Archiving
View SourceLinkhut can capture point-in-time snapshots of bookmarked pages using SingleFile. Snapshots are stored locally and can be viewed, downloaded, or listed per bookmark.
Configuration
Archiving is configured under config :linkhut, Linkhut.Archiving, [...].
| Key | Type | Default | Description |
|---|---|---|---|
mode | atom | :disabled | Controls who can use archiving (see below). |
data_dir | string | "" | Directory where snapshot files are stored. |
serve_host | string | nil | Hostname used when serving snapshots. Falls back to the request host. |
storage | module | Storage.Local | Storage backend module. |
legacy_data_dirs | list | [] | Additional directories to accept when resolving or deleting existing snapshots (useful during data directory migrations). |
Additional configuration under config :linkhut, Linkhut.Archiving.Storage.Local, [...]:
| Key | Type | Default | Description |
|---|---|---|---|
compression | atom | :none | Compression algorithm for new snapshots (:none or :gzip). |
Modes
:disabled— Archiving is completely off. No snapshots are created or served. This is the default.:limited— Archiving is available only to paying users.:enabled— Archiving is available to all active users.
Environment variables
In runtime.exs, the following environment variables are read:
| Variable | Config key | Type | Default | Description |
|---|---|---|---|---|
ARCHIVING_MODE | :mode | "enabled", "limited", or "disabled" | "disabled" | Controls who can use archiving. |
ARCHIVING_DATA_DIR | :data_dir | path string | (none) | Directory where snapshot files are stored. |
ARCHIVING_SERVE_HOST | :serve_host | hostname string | (none) | Dedicated hostname for serving archived HTML. |
ARCHIVING_MAX_FILE_SIZE | :max_file_size | integer (bytes) | 70000000 | Maximum size of archived files. |
ARCHIVING_USER_AGENT_SUFFIX | :user_agent_suffix | string | (none) | Appended to crawler User-Agent. |
ARCHIVING_STORAGE_COMPRESSION | compression (under Storage.Local) | "none" or "gzip" | "none" | Compression for new local snapshots. |
Compression
When compression is set to :gzip, new snapshots with compressible content
types are gzip-compressed at rest.
- Compressed files are served with
Content-Encoding: gzip, so browsers decompress them transparently. - Downloads are decompressed before sending.
- Existing snapshots are not affected by the setting change. Use
mix linkhut.storage local.compressto compress them retroactively.
Security considerations
SSRF protection
Before crawling a URL, Linkhut resolves its hostname and checks the resulting IP against a comprehensive list of reserved/non-routable address ranges (RFC 1918, link-local, loopback, CGN, cloud metadata, etc.). This prevents bookmarks from being used to probe internal services.
However, SingleFile runs as a separate process and performs its own DNS resolution. This leaves a small window for DNS rebinding attacks, where a hostname resolves to a public IP during validation but is changed to an internal IP before SingleFile fetches it.

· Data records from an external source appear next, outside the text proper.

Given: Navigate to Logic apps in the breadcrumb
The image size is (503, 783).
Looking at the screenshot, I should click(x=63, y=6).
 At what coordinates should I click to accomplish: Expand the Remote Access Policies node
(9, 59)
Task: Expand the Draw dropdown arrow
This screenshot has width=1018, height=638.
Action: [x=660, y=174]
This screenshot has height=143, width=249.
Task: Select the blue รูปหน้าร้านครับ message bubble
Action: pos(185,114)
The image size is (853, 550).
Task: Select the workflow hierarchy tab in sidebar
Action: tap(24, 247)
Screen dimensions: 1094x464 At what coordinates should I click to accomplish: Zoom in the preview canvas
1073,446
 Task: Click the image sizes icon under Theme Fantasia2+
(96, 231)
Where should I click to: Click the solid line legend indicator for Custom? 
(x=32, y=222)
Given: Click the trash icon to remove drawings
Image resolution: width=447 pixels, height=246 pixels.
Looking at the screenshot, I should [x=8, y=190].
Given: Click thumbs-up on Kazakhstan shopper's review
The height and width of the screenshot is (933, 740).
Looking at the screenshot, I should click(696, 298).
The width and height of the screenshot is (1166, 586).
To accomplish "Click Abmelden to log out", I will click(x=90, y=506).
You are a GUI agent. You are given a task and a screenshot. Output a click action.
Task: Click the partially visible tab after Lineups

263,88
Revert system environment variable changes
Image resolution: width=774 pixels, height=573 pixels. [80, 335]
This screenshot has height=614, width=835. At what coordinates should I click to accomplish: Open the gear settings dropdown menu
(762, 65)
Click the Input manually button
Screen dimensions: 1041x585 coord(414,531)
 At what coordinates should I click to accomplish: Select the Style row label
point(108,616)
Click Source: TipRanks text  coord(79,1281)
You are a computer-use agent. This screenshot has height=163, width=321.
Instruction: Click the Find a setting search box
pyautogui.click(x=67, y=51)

Recommendation: Run crawler workers in a network-isolated environment (e.g.,
a container or network namespace with no access to internal services or cloud
metadata endpoints like 169.254.169.254). This is the primary defense against
DNS rebinding and other SSRF bypass techniques.
Snapshot serving
Snapshots are served in a sandboxed iframe with a restrictive Content Security
Policy. Access to snapshot content requires a short-lived token (15 minutes)
generated per view. The token is verified independently of the user session,
allowing the snapshot to be served from a separate host if configured via
serve_host.